Memories of Miss Sophia Dupont: a rich lovely contralto voice and laugh, rings on her fingers which were tipped with red nail polish ( we were not used to that...), kindness and gentleness in her demeanor.

More on the next post about our days at Fuller School: until then anyone out there have a photograph of Miss Dupont???? As always feel free to send in your own memories to augment mine.

Monday, October 1, 2012



The 1910 postcard is of a garage in Taunton at that time.  One notices that cars are replacing the horse and buggy seen in a previous photo.  My grandfather, Joseph Souza, did have a horse and wagon for his wood cutting business in the early to mid-1900's.  Prior to that he and my maternal grandfather, Manuel Mota, both worked at a brick works somewhere on Longmeadow Road.
                                                    Did you know there was one there?  
I learned this in the City Books at the Historical Society.  I could not find any photos or more information of that factory, except that I am told one can still dig up old bricks in that vicinity.

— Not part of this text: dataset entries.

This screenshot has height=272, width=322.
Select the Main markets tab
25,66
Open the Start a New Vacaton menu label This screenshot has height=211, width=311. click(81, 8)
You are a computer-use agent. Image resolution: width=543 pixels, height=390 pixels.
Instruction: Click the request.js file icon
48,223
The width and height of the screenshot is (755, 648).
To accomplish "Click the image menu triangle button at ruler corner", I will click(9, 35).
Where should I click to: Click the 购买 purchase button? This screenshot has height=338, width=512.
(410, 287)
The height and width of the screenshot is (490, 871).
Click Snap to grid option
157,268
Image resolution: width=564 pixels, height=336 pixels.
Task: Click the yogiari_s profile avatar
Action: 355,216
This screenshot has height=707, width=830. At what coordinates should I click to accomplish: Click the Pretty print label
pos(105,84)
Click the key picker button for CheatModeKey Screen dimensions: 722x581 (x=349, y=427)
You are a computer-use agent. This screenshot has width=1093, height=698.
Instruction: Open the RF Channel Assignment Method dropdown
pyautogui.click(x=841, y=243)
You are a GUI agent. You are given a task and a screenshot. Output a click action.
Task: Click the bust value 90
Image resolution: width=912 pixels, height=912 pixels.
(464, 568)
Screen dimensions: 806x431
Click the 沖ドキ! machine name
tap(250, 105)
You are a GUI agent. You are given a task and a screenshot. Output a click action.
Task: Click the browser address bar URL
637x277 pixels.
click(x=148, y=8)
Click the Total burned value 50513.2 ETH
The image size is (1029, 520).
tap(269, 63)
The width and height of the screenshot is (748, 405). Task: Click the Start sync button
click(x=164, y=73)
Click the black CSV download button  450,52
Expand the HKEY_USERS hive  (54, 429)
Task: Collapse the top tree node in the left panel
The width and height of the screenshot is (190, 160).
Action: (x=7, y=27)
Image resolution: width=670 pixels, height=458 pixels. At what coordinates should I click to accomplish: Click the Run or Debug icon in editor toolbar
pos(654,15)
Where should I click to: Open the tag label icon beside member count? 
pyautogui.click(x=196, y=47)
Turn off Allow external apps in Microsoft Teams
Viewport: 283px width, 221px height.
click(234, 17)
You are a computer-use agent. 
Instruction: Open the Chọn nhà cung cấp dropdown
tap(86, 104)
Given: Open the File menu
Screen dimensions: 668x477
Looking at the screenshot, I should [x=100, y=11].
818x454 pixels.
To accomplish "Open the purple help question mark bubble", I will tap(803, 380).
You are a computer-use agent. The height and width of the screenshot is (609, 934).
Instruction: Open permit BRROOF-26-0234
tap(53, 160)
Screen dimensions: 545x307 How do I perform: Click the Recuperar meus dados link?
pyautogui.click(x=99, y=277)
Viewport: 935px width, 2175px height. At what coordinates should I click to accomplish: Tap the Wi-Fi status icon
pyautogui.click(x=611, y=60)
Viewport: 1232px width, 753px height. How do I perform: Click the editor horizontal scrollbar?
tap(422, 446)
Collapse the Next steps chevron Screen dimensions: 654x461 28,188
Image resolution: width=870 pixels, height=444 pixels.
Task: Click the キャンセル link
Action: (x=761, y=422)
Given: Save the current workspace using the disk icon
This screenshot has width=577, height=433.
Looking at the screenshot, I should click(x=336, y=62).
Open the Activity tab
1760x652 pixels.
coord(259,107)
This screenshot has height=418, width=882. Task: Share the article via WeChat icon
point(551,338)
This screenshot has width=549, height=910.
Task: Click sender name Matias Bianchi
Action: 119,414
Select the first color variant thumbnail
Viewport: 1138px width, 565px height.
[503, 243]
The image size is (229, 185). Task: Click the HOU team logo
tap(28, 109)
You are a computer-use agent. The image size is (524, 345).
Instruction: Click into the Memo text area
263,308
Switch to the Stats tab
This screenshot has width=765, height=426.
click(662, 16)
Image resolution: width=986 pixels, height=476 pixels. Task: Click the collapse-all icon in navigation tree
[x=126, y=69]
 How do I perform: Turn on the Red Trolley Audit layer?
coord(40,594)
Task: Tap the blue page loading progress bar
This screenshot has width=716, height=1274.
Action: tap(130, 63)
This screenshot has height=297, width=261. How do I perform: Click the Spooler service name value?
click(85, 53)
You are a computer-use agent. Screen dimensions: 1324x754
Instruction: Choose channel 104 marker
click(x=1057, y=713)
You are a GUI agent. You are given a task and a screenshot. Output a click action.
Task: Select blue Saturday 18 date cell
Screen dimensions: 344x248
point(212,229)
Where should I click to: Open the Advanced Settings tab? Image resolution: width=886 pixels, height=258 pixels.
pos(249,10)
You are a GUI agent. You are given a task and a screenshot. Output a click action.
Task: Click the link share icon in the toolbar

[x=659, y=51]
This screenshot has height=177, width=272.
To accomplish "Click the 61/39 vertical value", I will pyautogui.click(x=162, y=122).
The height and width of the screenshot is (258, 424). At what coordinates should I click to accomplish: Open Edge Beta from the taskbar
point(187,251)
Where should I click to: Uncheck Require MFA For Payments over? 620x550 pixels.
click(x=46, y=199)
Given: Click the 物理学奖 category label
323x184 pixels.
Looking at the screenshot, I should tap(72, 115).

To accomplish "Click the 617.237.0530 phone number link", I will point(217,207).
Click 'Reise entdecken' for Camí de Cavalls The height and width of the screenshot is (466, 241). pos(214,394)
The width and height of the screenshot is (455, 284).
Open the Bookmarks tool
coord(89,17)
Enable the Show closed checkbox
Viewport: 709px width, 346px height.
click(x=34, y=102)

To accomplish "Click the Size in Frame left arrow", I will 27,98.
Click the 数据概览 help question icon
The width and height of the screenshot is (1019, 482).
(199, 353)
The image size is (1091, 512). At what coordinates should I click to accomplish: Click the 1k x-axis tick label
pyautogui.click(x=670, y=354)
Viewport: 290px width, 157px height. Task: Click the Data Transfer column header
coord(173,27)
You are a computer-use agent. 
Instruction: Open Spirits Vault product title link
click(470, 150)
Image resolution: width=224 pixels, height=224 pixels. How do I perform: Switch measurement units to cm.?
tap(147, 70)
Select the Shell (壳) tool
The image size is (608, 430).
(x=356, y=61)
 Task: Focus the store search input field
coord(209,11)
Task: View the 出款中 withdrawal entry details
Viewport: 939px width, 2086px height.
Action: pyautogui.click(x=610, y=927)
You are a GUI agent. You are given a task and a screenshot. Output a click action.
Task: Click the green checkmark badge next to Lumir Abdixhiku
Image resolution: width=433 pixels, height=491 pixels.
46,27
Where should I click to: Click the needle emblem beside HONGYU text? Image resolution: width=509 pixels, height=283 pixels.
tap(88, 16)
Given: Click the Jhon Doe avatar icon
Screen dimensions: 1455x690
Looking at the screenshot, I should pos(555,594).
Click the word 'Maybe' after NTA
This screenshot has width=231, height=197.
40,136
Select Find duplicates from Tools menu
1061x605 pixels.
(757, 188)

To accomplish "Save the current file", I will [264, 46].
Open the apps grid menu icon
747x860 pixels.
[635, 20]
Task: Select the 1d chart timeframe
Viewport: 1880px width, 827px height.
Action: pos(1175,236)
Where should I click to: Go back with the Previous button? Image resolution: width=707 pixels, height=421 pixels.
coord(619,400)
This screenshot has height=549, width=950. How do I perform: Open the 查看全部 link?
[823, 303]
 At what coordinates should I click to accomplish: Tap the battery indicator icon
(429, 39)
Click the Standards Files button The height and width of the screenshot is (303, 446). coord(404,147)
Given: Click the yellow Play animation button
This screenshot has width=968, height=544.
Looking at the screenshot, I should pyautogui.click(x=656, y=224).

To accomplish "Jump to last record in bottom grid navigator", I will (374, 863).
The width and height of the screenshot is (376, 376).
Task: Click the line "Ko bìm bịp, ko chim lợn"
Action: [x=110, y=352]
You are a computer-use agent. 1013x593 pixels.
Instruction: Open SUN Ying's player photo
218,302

The majority of the people in the Village were Portuguese. They built the Village around them, for themselves and the children and grandchildren they would bear as American citizens.  Many of these immigrant parents would never see siblings and families in the old country again.  They followed their dreams.  Settling near to friends and relatives offered them some of that family 
feeling they left behind.
They shopped their little neighborhood stores and bought from local vendors.